Baptiste Jonglez <baptiste@bitsofnetworks.org> writes:
On Sat, Apr 30, 2016 at 01:20:14AM +0200, Toke Høiland-Jørgensen wrote:
On 29 April 2016 20:24:43 CEST, Ondrej Zajicek <santiago@crfreenet.org> wrote:
I would like to thank Toke Høiland-Jørgensen for the Babel protocol implementation, which was finally merged despite my tardy code reviews.
Yay, awesome! You're very welcome, and congratulations on the release! :)
Congrats, Toke!
I have just tested your implementation (from a pure user perspective, I haven't looked at the code), and it looks great!
Thanks, and thanks for taking it for a spin! Some comments below.
Thanks to you, I will have to switch my test overlay network to IPv6-only...
Sorry about that ;)
=== Configuration ===
When the quotes are missing around the interface name, the error message is misleading. This configuration:
protocol babel { interface eth0; }
gives:
/etc/bird6.conf, line 240: IP address expected
which is very strange, because an IP address does not make sense here (and something like "interface 2001:db8::42" obviously gives an error).

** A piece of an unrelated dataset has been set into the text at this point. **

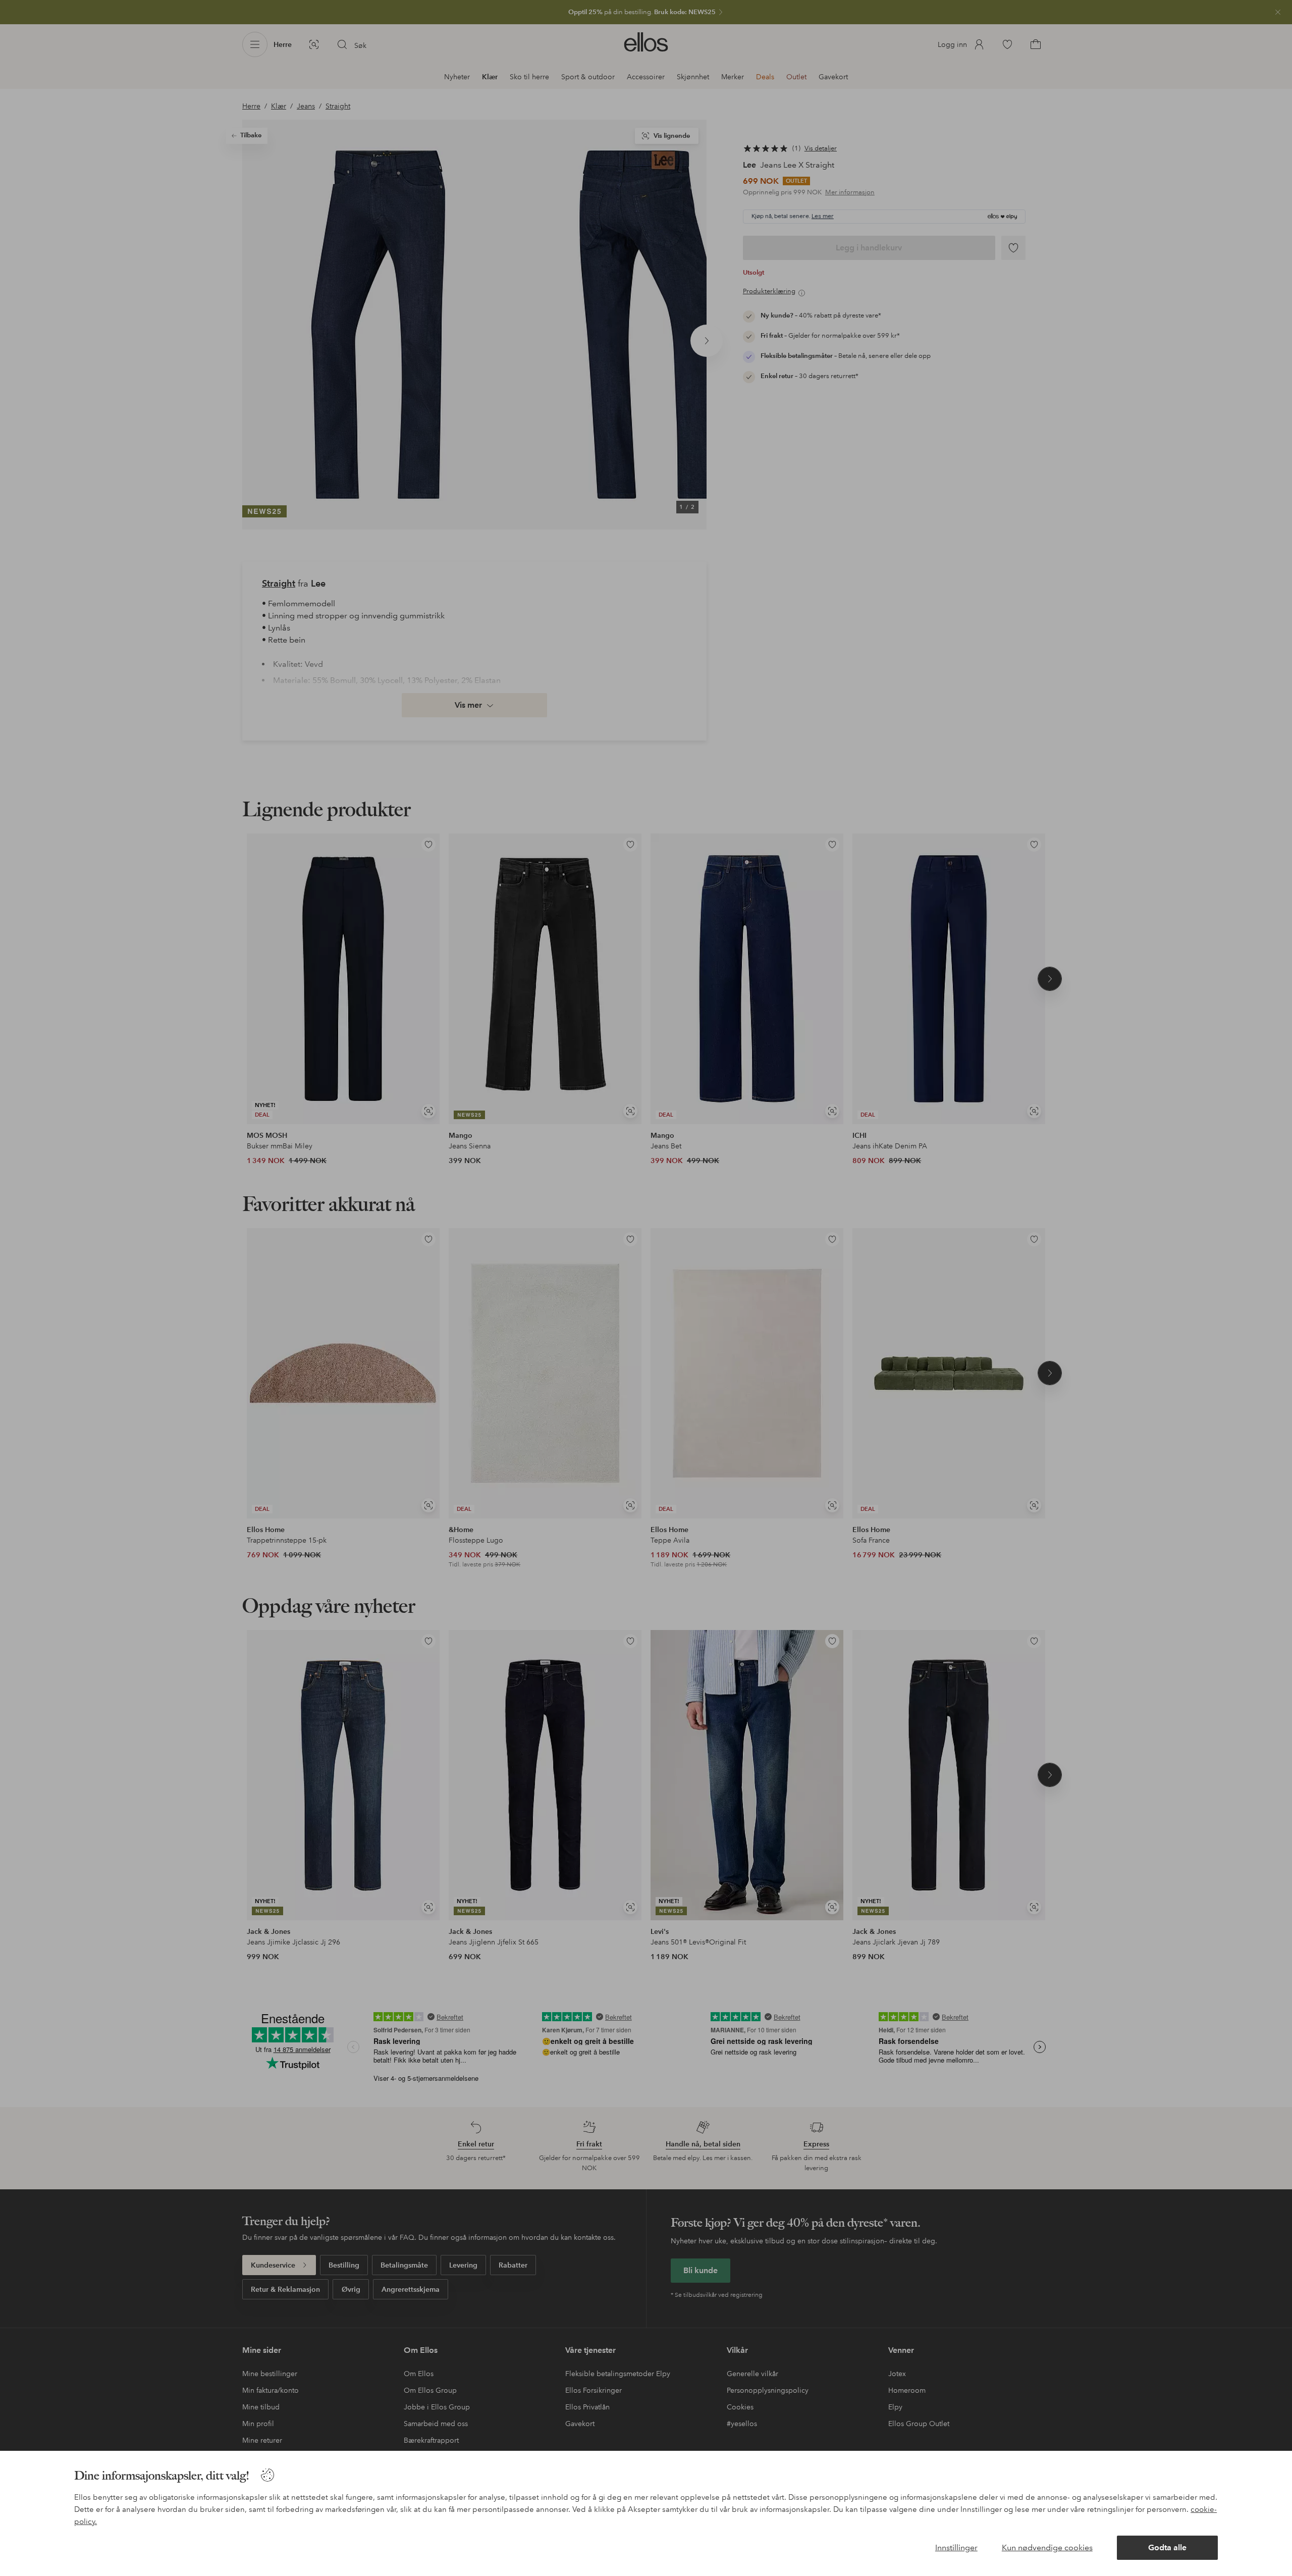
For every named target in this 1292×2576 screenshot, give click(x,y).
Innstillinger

Not sure why this is. The inner workings of the configuration parsing still has some a good portion of black magic...
=== Filtering ===
When updating a filter that removes some routes (e.g. switching from "export all" to "export none"), the routes stay in the Babel table, even though they are no longer exported to the protocol:
bird> show babel entries babel1 babel1: Prefix Router ID Metric Seqno Expires Sources 2001:db8:42::/64 <pending> 1 bird> show route export babel1 bird>
These are routes coming from the box itself (not from peers)? They should expire after BABEL_HOLD_TIME (10 seconds)...
=== Hello interval range checking ===
The hello interval cannot be set below 1 second: the parser seems to expect an integer. The packet format encodes intervals in centiseconds, so it would make sense to allow any fractional Hello interval down to 0.01 seconds.
I just checked, babeld's parser allows to go as low as 0.001s (which is a bit scary in itself, since it generates about 1 kpps / 1.5 Mbps of control traffic).
Hmm, yes. However, since the internal Bird timers run at a granularity of seconds only there's not much point in having the ability to configure smaller values.
On a related note, there is no overflow check on the hello interval. For instance, setting the hello interval to 800 seconds produces this in tcpdump:
Hello seqno 1 interval 144.64s
Right, yeah, the overflow check is done on the specified values not their centisecond equivalents. Oops.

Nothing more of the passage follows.